IFN-β and NF-κB promoter activation by TBK-1 and IKKε. (A and B) SeV infection (A) or TNF-α treatment (B) results in activation of both IFN-β- and NF-κB-dependent promoters. Plasmids pNF-κB-GFP (500 ng) and pIFNβ RFP-CAT (500 ng) were cotransfected into 293T cells (12-well format, triplicates). At 24 h p.t., cells were mock infected (Mock) or infected with SeV (MOI = 3) (A) or mock treated (Mock) or treated with 50 ng of TNF-α/ml (B). Reporter plasmid activation was determined 16 to 18 h after infection or TNF-α treatment under a fluorescence microscope (using GFP for NF-κB and RFP for IFN-β). Representative images are shown. (C and D) TBK-1 (C) and IKKε (D) promote activation of both IFN-β- and NF-κB-dependent promoters. 293T cells (12-well format, triplicates) were cotransfected with 500 ng of pNF-κB-GFP (or pNF-κB-Fluc) and 500 ng of pIFNβ RFP-CAT, together with 500 ng of TBK-1 or IKKε expression plasmids, and 50 ng of pSV40-RL expression vector to normalize transfection efficiencies.

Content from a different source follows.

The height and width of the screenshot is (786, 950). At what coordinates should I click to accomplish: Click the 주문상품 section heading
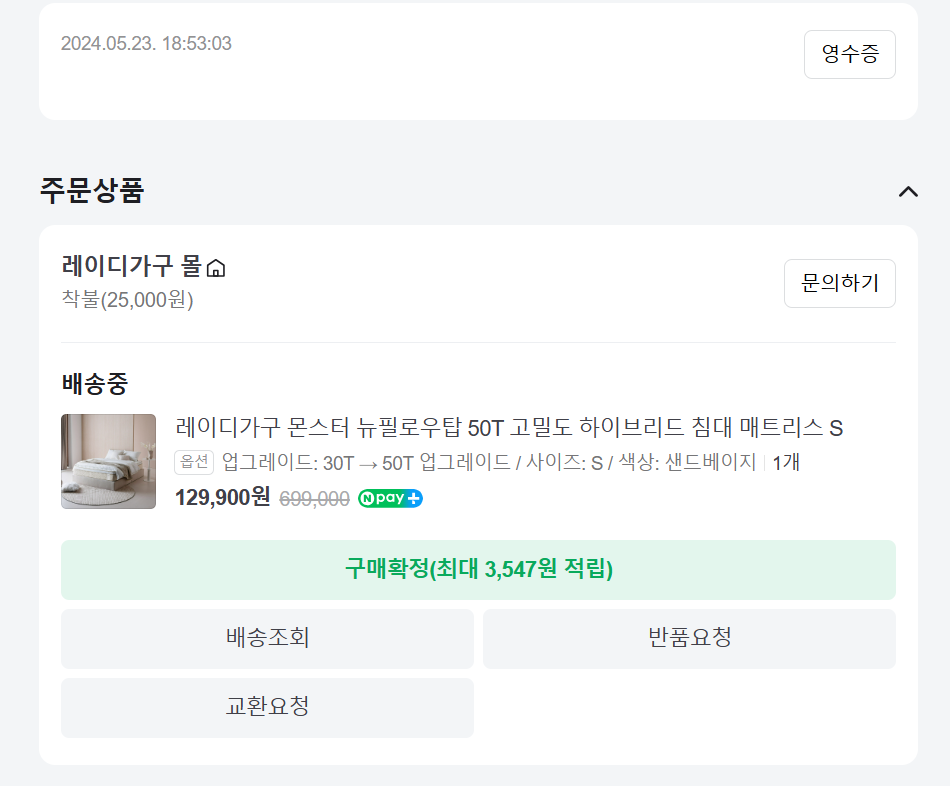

Activation of the IFN-β and NF-κB reporter plasmids was determined 24 h posttransfection by fluorescence microscopy (using GFP for NF-κB and RFP for IFN-β) and luciferase expression levels (NF-κB Fluc). Representative images are shown. Reporter gene activation is expressed as fold induction over the level seen with the empty vector-transfected control cells.